Boarding aeroplane passengers from back to front may “substantially” increase the risk of Covid-19 infection when compared to inviting travellers to get on the aircraft on a random basis, according to scientists.
US researchers have found that seating passengers starting from the back, then the middle, and then the front of the plane roughly doubles the infection exposure compared with random boarding – where travellers get on the plane in no particular order and there is no preference given to business-class passengers.
In their findings, published in the journal Royal Society Open Science, the experts said that banning the use of overhead bins to stow luggage, keeping the middle seat empty, boarding window seats before aisle seats, as well as using a random boarding process could reduce exposure to coronavirus by up to 90%.
The study authors said their previous work looking at the spread of Ebola virus in airplanes suggested “the clustering of passengers while waiting for others to stow their luggage and take their seats” was associated with a greater risk of infection transmission.
To find out if there was a similar increased risk of coronavirus on planes, the researchers simulated several boarding processes to assess their impact on social proximity during boarding.

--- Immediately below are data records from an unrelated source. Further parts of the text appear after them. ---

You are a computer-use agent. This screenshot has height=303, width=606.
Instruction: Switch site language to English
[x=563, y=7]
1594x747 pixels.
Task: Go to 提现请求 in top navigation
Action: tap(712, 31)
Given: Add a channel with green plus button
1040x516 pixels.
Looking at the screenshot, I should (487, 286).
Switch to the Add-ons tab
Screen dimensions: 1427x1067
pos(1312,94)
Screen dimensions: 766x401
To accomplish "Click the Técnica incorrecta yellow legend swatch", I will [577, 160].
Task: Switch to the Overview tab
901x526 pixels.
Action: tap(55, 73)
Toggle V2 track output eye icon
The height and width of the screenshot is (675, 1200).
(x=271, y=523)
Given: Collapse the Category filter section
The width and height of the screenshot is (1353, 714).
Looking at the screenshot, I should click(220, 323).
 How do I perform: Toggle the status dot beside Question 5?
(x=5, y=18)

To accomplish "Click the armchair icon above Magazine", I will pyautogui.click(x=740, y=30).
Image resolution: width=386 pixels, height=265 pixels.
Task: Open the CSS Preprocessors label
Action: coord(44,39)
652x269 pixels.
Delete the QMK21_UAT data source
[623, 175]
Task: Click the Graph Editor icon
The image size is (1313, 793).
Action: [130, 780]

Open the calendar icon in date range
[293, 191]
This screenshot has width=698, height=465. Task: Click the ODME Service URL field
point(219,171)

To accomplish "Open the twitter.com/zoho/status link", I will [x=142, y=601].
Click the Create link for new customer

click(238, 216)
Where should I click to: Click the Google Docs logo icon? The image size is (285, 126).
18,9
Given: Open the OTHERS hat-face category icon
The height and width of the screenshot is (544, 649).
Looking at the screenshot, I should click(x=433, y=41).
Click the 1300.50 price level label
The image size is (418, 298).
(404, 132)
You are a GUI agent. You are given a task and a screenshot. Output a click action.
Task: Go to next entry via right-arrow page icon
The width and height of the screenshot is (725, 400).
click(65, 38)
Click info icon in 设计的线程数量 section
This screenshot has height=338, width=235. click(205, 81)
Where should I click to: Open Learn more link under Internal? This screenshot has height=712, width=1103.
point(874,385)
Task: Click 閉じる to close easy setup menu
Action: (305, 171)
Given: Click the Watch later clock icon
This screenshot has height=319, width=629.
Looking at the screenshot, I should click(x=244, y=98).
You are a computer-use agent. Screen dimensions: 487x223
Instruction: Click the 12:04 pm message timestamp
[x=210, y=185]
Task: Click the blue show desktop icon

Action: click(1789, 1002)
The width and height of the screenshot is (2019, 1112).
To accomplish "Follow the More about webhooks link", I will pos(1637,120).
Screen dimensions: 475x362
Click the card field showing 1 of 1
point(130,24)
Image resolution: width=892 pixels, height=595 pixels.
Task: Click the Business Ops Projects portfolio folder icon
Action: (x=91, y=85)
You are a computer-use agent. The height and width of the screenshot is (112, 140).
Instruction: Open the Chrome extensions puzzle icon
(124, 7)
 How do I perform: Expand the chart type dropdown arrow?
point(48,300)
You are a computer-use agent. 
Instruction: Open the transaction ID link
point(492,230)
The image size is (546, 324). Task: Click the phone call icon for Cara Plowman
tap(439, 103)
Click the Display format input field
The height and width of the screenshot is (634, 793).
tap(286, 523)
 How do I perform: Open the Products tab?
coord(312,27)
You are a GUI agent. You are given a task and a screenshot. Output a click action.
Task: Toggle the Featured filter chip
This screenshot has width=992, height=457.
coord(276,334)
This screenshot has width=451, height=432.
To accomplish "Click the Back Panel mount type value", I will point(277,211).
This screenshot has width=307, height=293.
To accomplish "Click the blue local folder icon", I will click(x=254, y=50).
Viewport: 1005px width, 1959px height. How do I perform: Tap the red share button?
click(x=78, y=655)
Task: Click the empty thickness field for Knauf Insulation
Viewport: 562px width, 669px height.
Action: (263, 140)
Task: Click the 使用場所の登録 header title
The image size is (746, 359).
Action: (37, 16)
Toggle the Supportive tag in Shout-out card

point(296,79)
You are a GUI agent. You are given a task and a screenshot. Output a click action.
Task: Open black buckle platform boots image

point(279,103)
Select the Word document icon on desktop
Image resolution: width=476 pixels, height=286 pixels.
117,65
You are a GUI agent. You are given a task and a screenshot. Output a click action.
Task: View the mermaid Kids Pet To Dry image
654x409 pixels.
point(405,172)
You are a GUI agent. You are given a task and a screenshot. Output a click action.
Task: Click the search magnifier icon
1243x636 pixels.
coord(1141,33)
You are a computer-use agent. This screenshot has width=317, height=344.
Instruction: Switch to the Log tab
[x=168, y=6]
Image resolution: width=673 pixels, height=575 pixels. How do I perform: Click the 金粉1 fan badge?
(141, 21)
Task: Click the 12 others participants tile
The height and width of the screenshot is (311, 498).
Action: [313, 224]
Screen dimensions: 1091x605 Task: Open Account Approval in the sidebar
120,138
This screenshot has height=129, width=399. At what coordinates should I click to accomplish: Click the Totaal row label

The team wrote: “Our results show that while a back-to-front boarding does indeed reduce exposure of seated passengers to those who are walking past them toward their seats, it increases proximity between pairs of seated passengers and pairs of passengers in the aisle.”
They added that the back-to-front boarding process “also increases exposure by approximately 50%” when compared with the traditional boarding methods used by US airlines before the Covid-19 outbreak.
These methods include dividing the passengers into several zones, with the business class boarding first followed by different zones.
Study author Dr Ashok Srinivasan, of the University of West Florida in the US, said that random boarding is better than either back to front or other methods that were being used by airlines in the US prior to the Covid-19 outbreak.
He said: “It should be OK if the passengers are prioritised into certain groups, such as frequent fliers, but the main focus ought to be on avoiding a process that boards a large number of people sitting close to each other at the same time.”
Dr Srinivasan said that banning the use of overhead storage bins can lead to around a 60% reduction in exposure to the virus while boarding window seats before aisle can result in 33% decrease in exposure.
He added: “Keeping middle seats empty can decrease exposure during boarding by 50% but of course, due to the cost involved, it may not be economically attractive.”
A combination of all the strategies, Dr Srinivasan said, could result in up to 90% reduction in exposure to coronavirus.
He also added that using medical-grade masks, such as FFP2 or N95 respirators, “could almost eliminate infection risk during air travel” but added, it would require passengers to “keep them on throughout, which means they cannot eat on the plane”.